Hero

Director:
Yimou Zhang
Release Year:
2002
Classification:
12A
Country:
China
Actors:
Jet Li, Tony Leung, Maggie Cheung, Ziyi Zhang, Donnie Yen
Screening Date:
  • 2 Oct 2012
  • Categories:
    Action, Adventure
    Trailer:
    Summary:

    In ancient China, before the reign of the 1 emperor, one man defeated 3 assassins who sought to murder the most powerful warlord.

    Film Notes

    Comparisons are inevitable, so let’s get them out of the way. ‘Hero’ is a better film than ‘Crouching Tiger, Hidden Dragon’. ‘Hero’ is the real deal. Zhang Yimou, who has emerged as one of the East’s most visually adventurous directors, and cinematographer Christopher Doyle, have between them, raised the action bar too high for Hollywood’s current reach – pushing the craft of action way beyond anything that commercially driven Western cinema has so far delivered. The fights form a consummately sustained crescendo: a contest in a rain-drenched chess arena is followed by a frantic battle in an autumnal forest, as the duellists swoop among an orange blizzard of falling leaves. The visual invention continues as swarms of arrows turn the sky black, a deathly game of hide and seek takes place between endless sheets of billowing green silk. No descriptions can do it justice. You’ve seen a lot, but you’ve never seen anything like this. It’s about movement, colour and music. And rarely in any country’s cinema, will you see a film so charged with all three.

    Empire Magazine 2002

    Pomp, panache and narrative puzzles waltz their way through Zhang Yimou’s martial arts rhapsody, a luscious whirligig of horseplay which pitches Chinese imperial history as cartoon romantic pageant. A cadre of Asia’s finest actors submit themselves to Zhang’s paint box prodigalities, in third-century BC China, when the ruler of Qin sought to unify the seven warring kingdoms. An unsung nameless warrior claims to have rid the King of his three most dangerous enemies. As he spins out the story of his success, the King suspects falsehoods, and rival versions in flashback fill the screen – saturated with red, then white, then blue and green. The sumptuousness recalls Zhang Yimou’s earlier work as a director, though now the film proposes pacification through conquest and subjugation, a darker and more authoritarian reading of historical events.

    Time Out, London 2004


     

    What you thought about Hero

    Film Responses

    Excellent Good Average Poor Very Poor
    26 (41%) 23 (37%) 13 (21%) 1 (2%) 0 (0%)
    Total Number of Responses: 63
    Film Score (0-5): 4.17

    Collated Response Comments

    There was a warm response from members to Zhang Yimou’s pageant of Chinese Imperial history – in particular to the ‘stunning visual beauty of the cinematography’ using an ‘astonishing palette of colours’. Many responses found it ‘a very beautiful film to watch and to listen to’ with ‘majestic landscapes’, ‘breathtaking scenery’, ‘hauntingly beautiful music’ in a ‘tour de force of film making’.

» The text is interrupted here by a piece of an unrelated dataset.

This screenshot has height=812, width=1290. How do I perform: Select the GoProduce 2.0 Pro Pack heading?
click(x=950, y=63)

    Many showed admiration for ‘the director’s imaginative vision’, ‘the remarkable deployment of armies of extras’ creating overall a ‘mesmeric epic of mythology’ which was ‘spectacular in its overall conception’. You enjoyed the ‘strangely moving balletic treatment of combat’ and the ‘beautiful stylisation of history’ and found within the narrative ‘ethical strands of sacrificial action for the long term greater good of the greater number’.

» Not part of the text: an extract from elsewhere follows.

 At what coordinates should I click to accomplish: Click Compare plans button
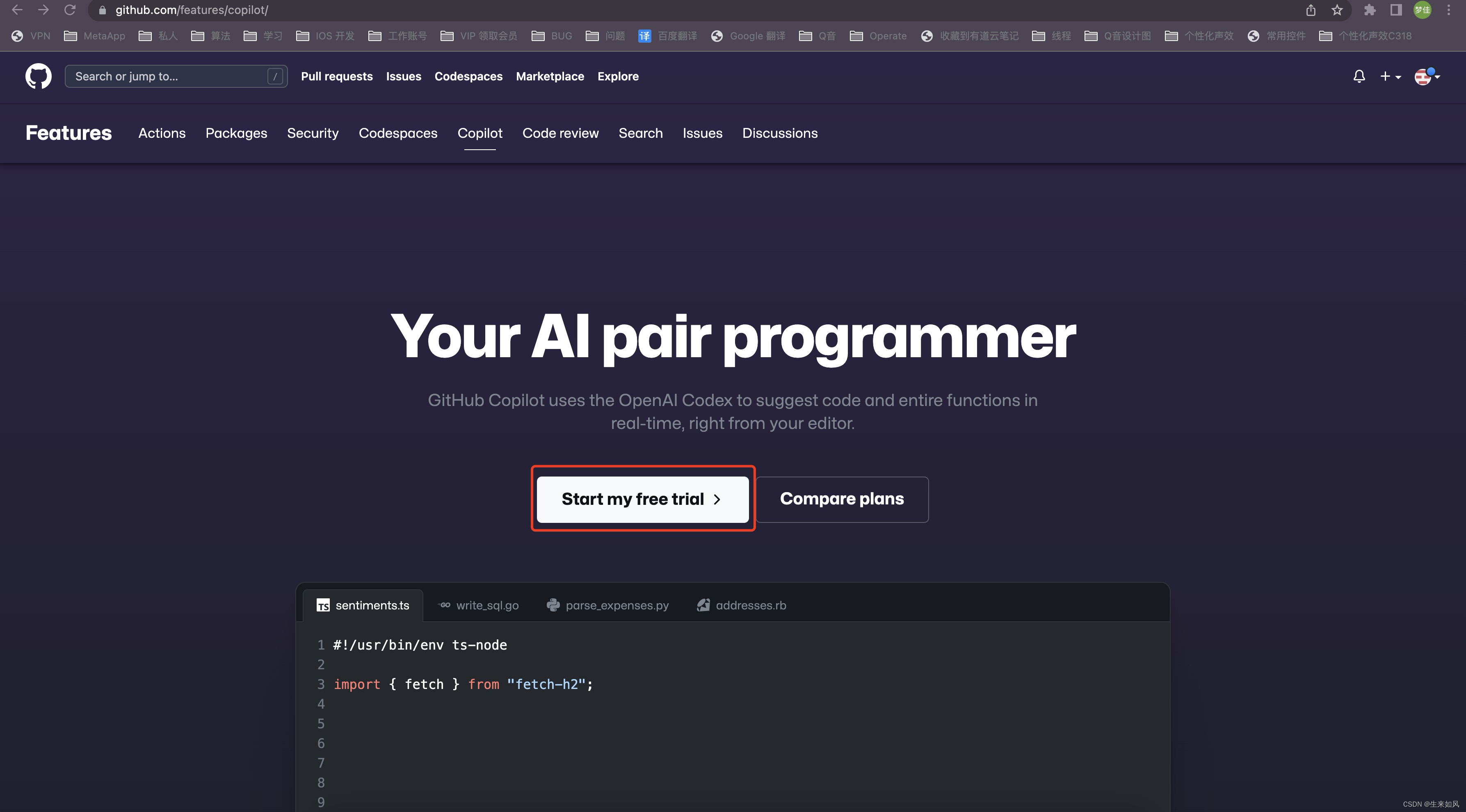pos(842,499)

    For some, however, the film presented a ‘fantasy history’ that nevertheless carried artistic conviction through its ‘magnificent epic structure’. Others found it a ‘confusing and hopeless story’ but just lost themselves in the ‘sumptuous visuals’. It was exciting to watch the visual effects combining to make ‘a powerful juxtaposition of beauty, grace and violence’.

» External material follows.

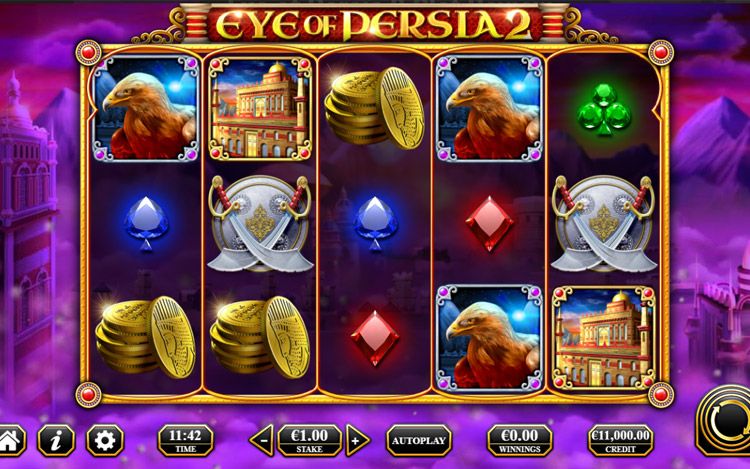
Task: Click the palace symbol on reel two
Action: coord(260,109)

    There were, as always, some reservations and concerns. Some found the fight scenes ‘impressive to begin with but finally repetitive’. Some distrusted the visual power of the filming as indicating ‘a propaganda view of history’. In other responses there was felt to be confusion about motives and the codes of Chinese chivalric honour as well pointing out that the narrative was, itself, pretty thin! The film was little more than ‘enjoyable nonsense’. Despite interesting elements of ‘love, idealism and loyalty’, the film was ‘long winded and lacking in dramatic clarity’.

    Some members acknowledged that they did not care for the genre and found the action sequences too repetitive and that they catered to an acquired taste.